Ufa, acabou? Não, começou!


Ufa, acabou! Acabaram os contactos “atentos” com a população, a escuta das forças vivas e dos seus anseios, as inaugurações em maratona, as jantaradas de apoio e de homenagem, o campeonato dos afetos e tudo o mais. Acabou também o desinfetar diário das bochechas de tanta beijoca lambuzada, as ameaças de tendinite da entrega das esferográficas e o aumento alucinante das contas da lavandaria, de tanta nódoa carimbada por abraços efusivos. Acabou, mas principalmente começou, porque agora: “O Prasidente, sou eu!“.

Isto passa-se numa vila ou numa cidade, no interior ou no litoral, à esquerda ou à direita. Durante os próximos 3 anos e 9 meses, o “Prasidente” vai mandar. Podem chiar, podem rosnar e barafustar tudo o que quiserem. A partir de agora, não há despesinha da autarquia sem a bênção do “Prasidente”. Isto tem que ter regras e, está claro, muito respeito. Livrem-se de faltar ao respeito a um eleito, democraticamente eleito, pelo povo.

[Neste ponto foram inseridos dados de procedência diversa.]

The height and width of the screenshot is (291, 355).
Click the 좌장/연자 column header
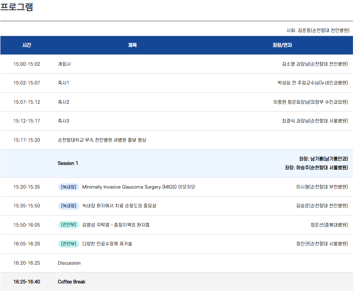click(282, 45)
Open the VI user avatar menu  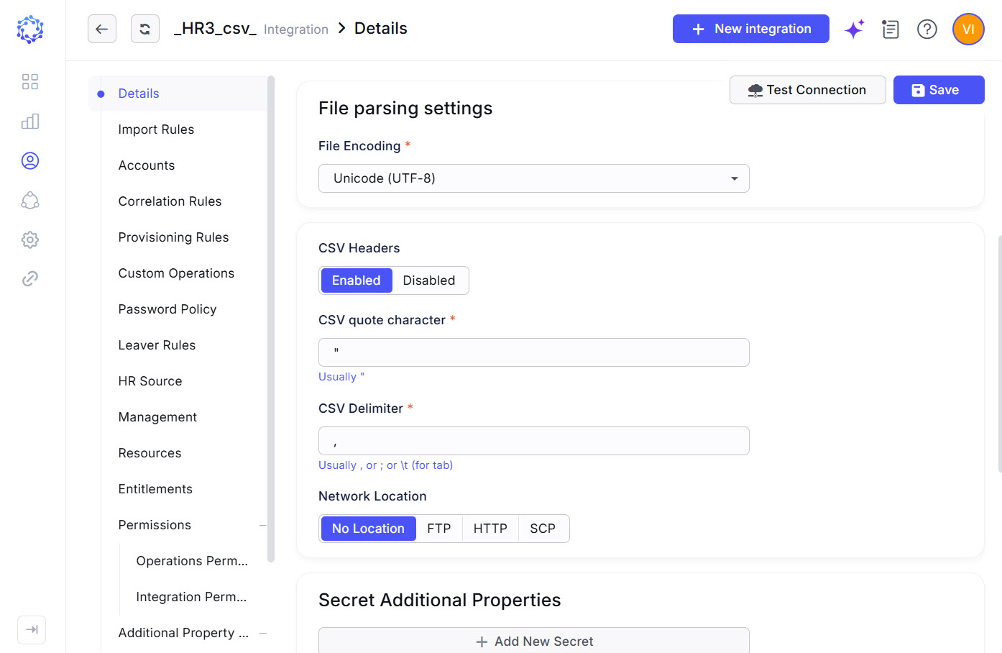968,29
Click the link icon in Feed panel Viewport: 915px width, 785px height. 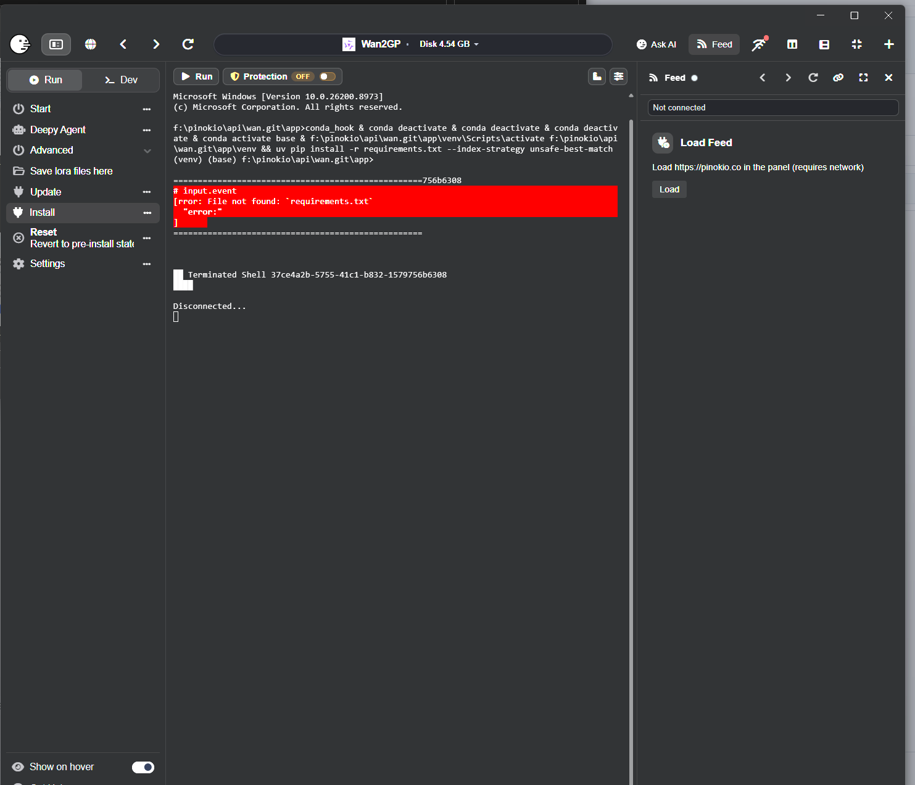(x=838, y=78)
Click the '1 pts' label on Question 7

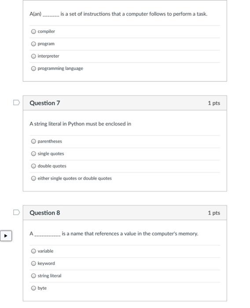pyautogui.click(x=214, y=103)
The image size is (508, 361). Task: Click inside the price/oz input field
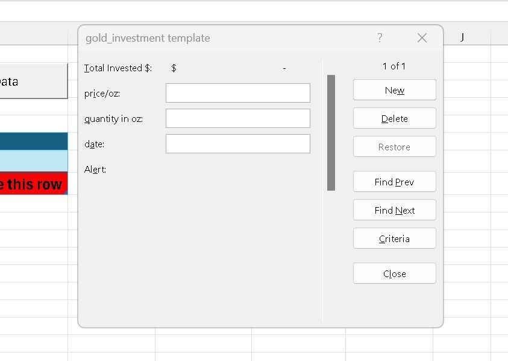pos(237,92)
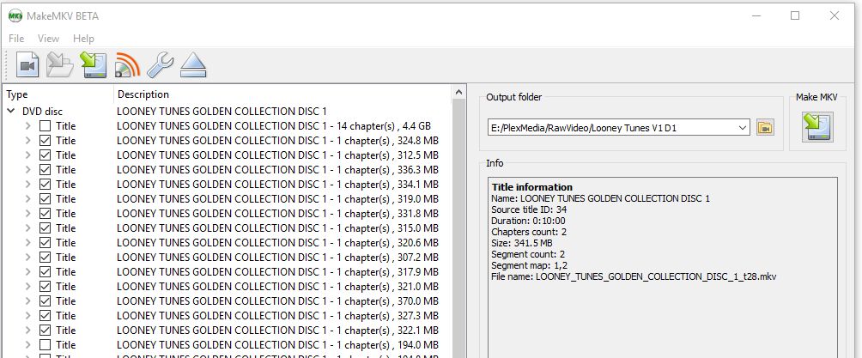Open the File menu
Viewport: 862px width, 358px height.
click(17, 39)
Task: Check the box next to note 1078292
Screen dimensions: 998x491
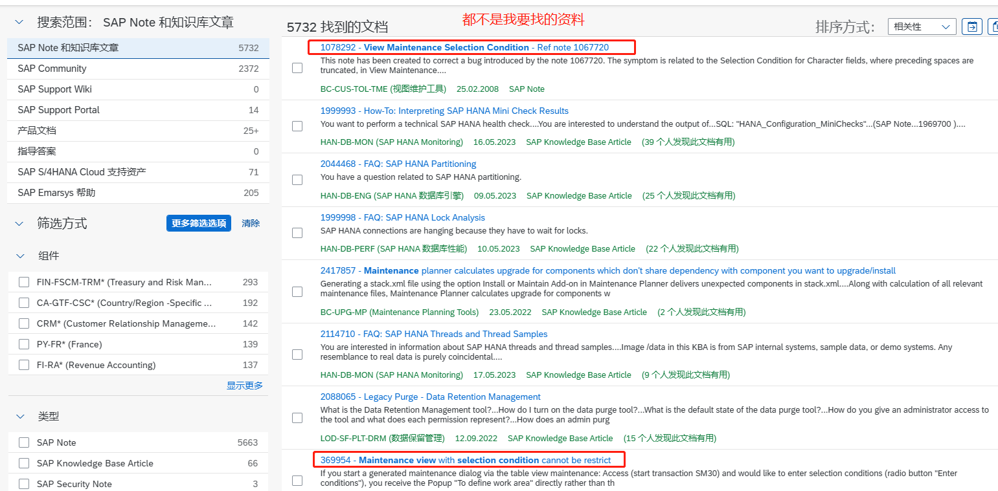Action: (x=297, y=67)
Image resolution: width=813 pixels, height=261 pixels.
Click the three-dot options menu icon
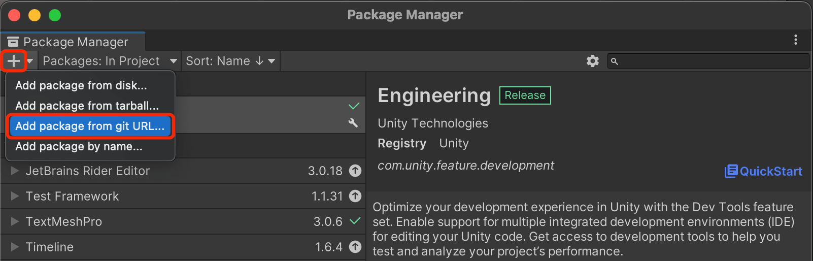795,40
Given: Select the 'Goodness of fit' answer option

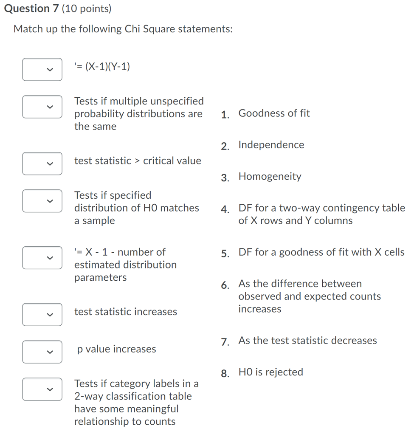Looking at the screenshot, I should click(274, 113).
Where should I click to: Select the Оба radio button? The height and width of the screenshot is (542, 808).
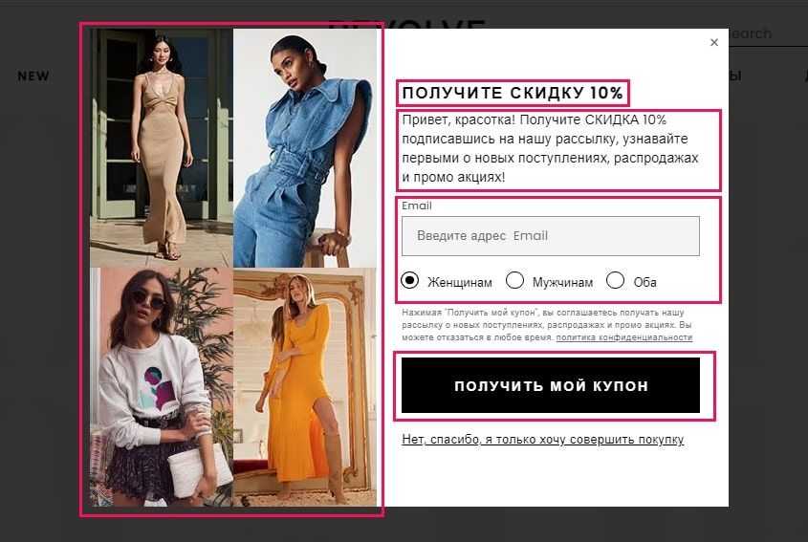615,281
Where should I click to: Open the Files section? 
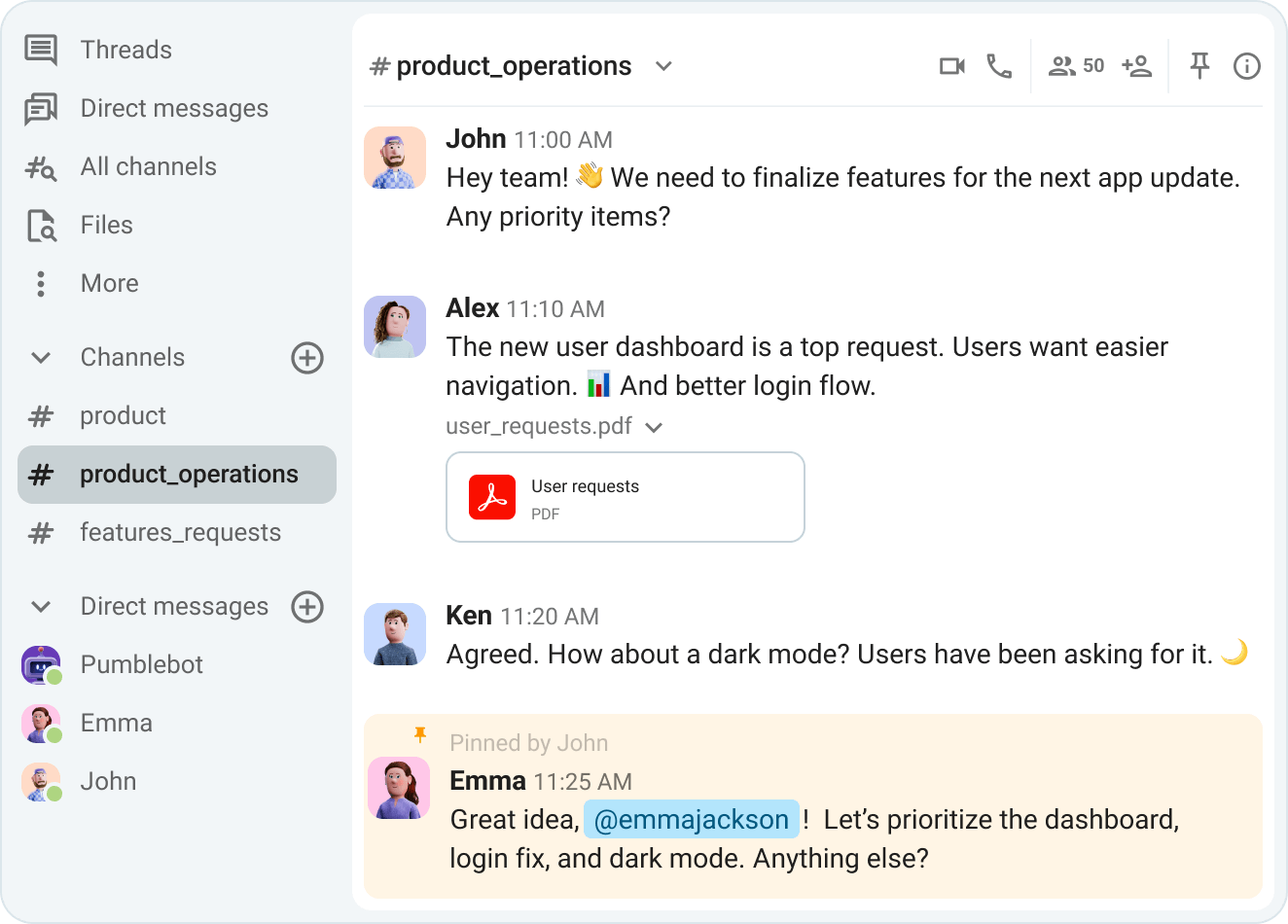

Podem chiar, podem rosnar e barafustar tudo o que quiserem. Durante três anos e nove meses o “Prasidente” vai mandar e quem não gostar, paciência. Convém não criticar, sobretudo se tiverem umas contazitas a receber da autarquia. As esferográficas, tão abundantes na campanha, podem tornar-se raras e complicar-se a assinatura do chequezito.

Os experientes no assunto sabem bem como isto funciona. Os ressentimentos limpam-se e tudo se recupera, tudo se resolve na devida altura com umas festas, inaugurações, jantaradas, porcos no espeto, camisolas e esferográficas. Basta três meses antes das próximas eleições, não é preciso mais. Até lá, as forças vivas que sobrevivam, cada qual que faça pela sua vida. Isto passa-se numa vila ou numa cidade, no interior ou no litoral, à esquerda ou à direita.

02 outubro 2017

Grande Porto, pobre Oeiras


Rui Moreira ganhou com maioria, confirmando que a sondagem onde aparecia empatado com Pizarro era mesmo assaz enviesada. Para esta vitória ajudou a espécie de desistência do PSD, mas se pensarmos na forma despudorada como certa comunicação social passou a atacar o candidato depois do divórcio com o PS e nas maquinações da máquina deste partido, só se pode dizer que, mais uma vez, a cidade do Porto mostrou que não vai em futebóis.

Oeiras foi pragmática. Aparentemente, rendou-se ao “roubo, mas faço”. Neste caso das autarquias, este (esta falta de) princípio tem uma particularidade. Os fundos vêm do país e o beneficiário é o concelho. Rouba-se a todos e faz-se para os nossos. De realçar que Oeiras não é uma terreola perdida, tosca e atrasada, submetida ao poder de um cacique local ou onde possa funcionar uma cumplicidade tribal, muito pelo contrário! Vergonha para vocês, eleitores de Oeiras.